Tharamys

Vuoi scrivere Fantasy? Pensaci bene.

Davvero vuoi scrivere Fantasy? Cos’è? Ci hai pensato prima di dire questa frase geniale anzichenò? Sai che sti stai per gettare (o sei già) in un’impresa estrema? No eh?

È difficile scrivere fantasy, anche il worldbuilding richiede precisione.

Probabilmente ti sarai messo in testa, o qualcuno ti avrà messo in testa, che scrivere fantasy è facile. Puoi inventarti tutto ed è tutto vero perché lo hai immaginato tu.
Aha.
Ti sfugge qualche piccolissimo dettaglio.

Si, vabbe’ ma quanti siete?

Il mio professore di musica diceva sempre che per fare musica occorre essere in due. Uno che suona e uno che ascolta. Se no non stai facendo musica, tutt’al più ti stai concedendo un onanismo musicale… sarebbe come a dire che, metticaso che stai suonando un pianoforte, stai tentando di procurarti piacere usando quello, invece di qualche altro… uh… strumento più indicato. Per creare la “magia” della musica ci vuole anche almeno una persona che ascolti e che possa ricevere le emozioni che hai riversato nella melodia e trasmesso attraverso lo strumento. Funziona così per ogni forma di espressione artistica: chi crea l’opera e chi la fruisce devono essere due persone distinte e differenti.  A questo punto però cominciano le difficoltà.

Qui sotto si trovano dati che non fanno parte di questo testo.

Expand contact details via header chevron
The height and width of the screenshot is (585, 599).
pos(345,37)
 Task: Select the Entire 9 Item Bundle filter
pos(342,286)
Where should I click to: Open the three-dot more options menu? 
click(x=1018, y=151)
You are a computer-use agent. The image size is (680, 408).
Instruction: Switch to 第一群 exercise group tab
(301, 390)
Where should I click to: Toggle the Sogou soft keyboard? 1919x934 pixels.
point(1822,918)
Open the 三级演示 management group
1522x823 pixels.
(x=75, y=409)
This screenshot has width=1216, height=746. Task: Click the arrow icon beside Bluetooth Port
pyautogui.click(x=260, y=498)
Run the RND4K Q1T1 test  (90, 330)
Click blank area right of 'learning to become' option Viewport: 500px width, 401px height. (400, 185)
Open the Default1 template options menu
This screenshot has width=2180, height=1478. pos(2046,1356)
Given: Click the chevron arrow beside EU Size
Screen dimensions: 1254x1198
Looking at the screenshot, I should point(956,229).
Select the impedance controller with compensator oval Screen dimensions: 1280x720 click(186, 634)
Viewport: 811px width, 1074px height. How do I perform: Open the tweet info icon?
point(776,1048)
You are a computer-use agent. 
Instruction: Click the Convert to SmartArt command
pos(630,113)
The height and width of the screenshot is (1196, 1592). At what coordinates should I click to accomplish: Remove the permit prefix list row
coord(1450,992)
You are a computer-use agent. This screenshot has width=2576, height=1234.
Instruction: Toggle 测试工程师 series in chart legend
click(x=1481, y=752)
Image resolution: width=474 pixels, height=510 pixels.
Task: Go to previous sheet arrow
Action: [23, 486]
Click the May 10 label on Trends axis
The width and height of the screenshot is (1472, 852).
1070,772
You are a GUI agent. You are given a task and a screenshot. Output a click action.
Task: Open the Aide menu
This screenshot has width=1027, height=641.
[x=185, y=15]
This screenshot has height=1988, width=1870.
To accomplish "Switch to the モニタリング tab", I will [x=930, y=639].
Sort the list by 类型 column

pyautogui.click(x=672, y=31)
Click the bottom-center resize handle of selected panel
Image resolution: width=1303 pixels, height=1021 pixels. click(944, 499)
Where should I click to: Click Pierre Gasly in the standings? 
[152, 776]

Se scrivi di narrativa contemporanea al posto dello sconosciuto Kadath o dell’altopiano di Etsiqaar hai la possibilità, non banale, di condividere la realtà con il lettore. Che vuol dire? Vuol dire che se parli di una Panda 4×4 verde con fascione paraurti grigio devi usare “solo” 6 parole per descriverla e questa subito prenderà forma nella testa del lettore con tutti gli altri dettagli. Una panda è una panda, non c’è molto da aggiungere. Altro discorso è se devi descrivere un drago delle nebbie, un Elfo Marino o un Elasson Incazzato Nero. Non hai idea di quanto possano essere pericolosi questi ultimi, ma per scoprirlo ti tocca leggere tutta la descrizione di un elasson e se lo scrittore non è state bravo ti ritroverai davanti la “carta di identità” del personaggio che verrà poi riproposta sempre uguale, o quasi, ogni volta che compare nella narrazione l’elasson o qualche suo parente. Nanoja pazzesca a voler evitare di essere triviali.

Siate leggeri!

La pesantezza delle descrizioni, nelle opere degli autori principianti, è quasi leggendaria e ti confesso che ancora oggi mi ritrovo a scrivere dei pipponi pazzeschi invece degli elementi letterari snelli ed efficaci che portano avanti la narrazione (e che sto cercando di spiegarti). Ti faccio un esempio tratto proprio dal mio ultimo romanzo: “Lo Specchio di Nadear”.
Gli Elasson sono creature appartenenti a una stirpe diversa da quella degli uomini. Vivono in media 7-800 anni, perché pochi muoiono di vecchiaia. La loro grande longevità, pari a quella di Nani ed elfi, li porta a guardare dall’alto in basso le stirpi (pare che il termine “razza” sia malvisto e quindi devo aggiornarmi) meno longeve… vale a dire gli umani. Nonostante questi ultimi siano grossi circa il doppio di loro. Inoltre amano il “bel mangiare” a tal punto che infilano termini culinari ovunque, mentre parlano con qualcuno o anche quando pensano.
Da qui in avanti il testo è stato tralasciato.